What is Machine Learning? Here are 4 Tips to Get Started
You might not realize it, but machine learning (ML) has already ingrained itself as a key part of your daily life. Like watching TV? Machine learning has made television more watchable than ever. Enjoy shopping online? You can thank ML for those personalized recommendations. This same technology also helps protect your credit card against fraud and understand your voice commands to, for example, find out when and where the newest hit movie is playing in a theater near you.
As much as machine learning makes a difference in our lives, however, some confusion still lingers. One question that comes up time and again is, “Are machine learning and artificial intelligence (AI) the same?” They are different, it turns out: ML is a subset of AI. Another common issue is determining what is considered “machine learning” as opposed to “deep learning (DL)”. In this case, deep learning is a subset of machine learning, so the answer is a bit trickier to pin down.
The questions go on and on. We wanted to take a few minutes to provide the answers. In this blog post, we’ll give four tips to help you learn some foundations of machine learning – and what makes it different from AI, DL, or other related acronym.
1. Know This 1-Sentence Definition of Machine Learning
So, what is machine learning, you might ask? Let’s start out with a simple, one-sentence definition:
Machine Learning (n.) – A subset of artificial intelligence that helps computers perform specific tasks without task-specific instructions.
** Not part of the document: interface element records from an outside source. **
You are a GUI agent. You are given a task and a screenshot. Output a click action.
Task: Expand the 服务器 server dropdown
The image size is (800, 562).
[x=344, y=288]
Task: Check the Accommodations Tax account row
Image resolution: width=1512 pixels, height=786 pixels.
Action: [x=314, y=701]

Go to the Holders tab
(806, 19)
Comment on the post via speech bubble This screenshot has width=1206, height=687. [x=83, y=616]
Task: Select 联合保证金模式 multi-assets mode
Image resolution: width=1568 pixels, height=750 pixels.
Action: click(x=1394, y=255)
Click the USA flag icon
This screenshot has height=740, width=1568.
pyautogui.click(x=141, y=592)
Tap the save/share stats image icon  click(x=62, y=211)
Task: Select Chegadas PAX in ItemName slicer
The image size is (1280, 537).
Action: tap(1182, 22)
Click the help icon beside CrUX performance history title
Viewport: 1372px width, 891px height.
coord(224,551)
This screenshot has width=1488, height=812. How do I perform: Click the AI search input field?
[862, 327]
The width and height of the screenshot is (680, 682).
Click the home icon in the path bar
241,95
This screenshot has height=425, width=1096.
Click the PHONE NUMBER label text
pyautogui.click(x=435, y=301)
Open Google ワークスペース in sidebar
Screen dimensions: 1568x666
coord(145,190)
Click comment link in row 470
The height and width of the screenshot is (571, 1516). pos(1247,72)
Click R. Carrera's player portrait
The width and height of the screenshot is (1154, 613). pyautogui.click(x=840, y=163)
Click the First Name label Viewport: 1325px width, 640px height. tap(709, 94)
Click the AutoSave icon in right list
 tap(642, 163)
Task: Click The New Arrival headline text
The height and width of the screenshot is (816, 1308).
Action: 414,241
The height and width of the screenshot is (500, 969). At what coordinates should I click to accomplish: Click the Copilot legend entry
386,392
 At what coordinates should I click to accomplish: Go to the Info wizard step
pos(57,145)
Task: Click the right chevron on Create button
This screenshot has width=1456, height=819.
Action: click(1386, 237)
Pretty cut-and-dry, right? As the name implies, machine learning helps machines learn how to make predictions and decisions without explicit orders from a human. Instead, ML depends on extracting and classifying unique features within its “training data” – a sample of data used to build a machine learning model. After this model is sufficiently trained, it is able to make predictions or actions – which ideally increase in accuracy – without explicit instructions.
Now, we can start building on this single source of knowledge.
2. Understand Common Types of Machine Learning Algorithms
Let’s take a look at three broad classes of machine learning algorithms: supervised learning, unsupervised learning, and reinforcement learning. These techniques differ in a few areas, such as the type of data input, output, and problem being solved. We’ll take a deeper look into each class.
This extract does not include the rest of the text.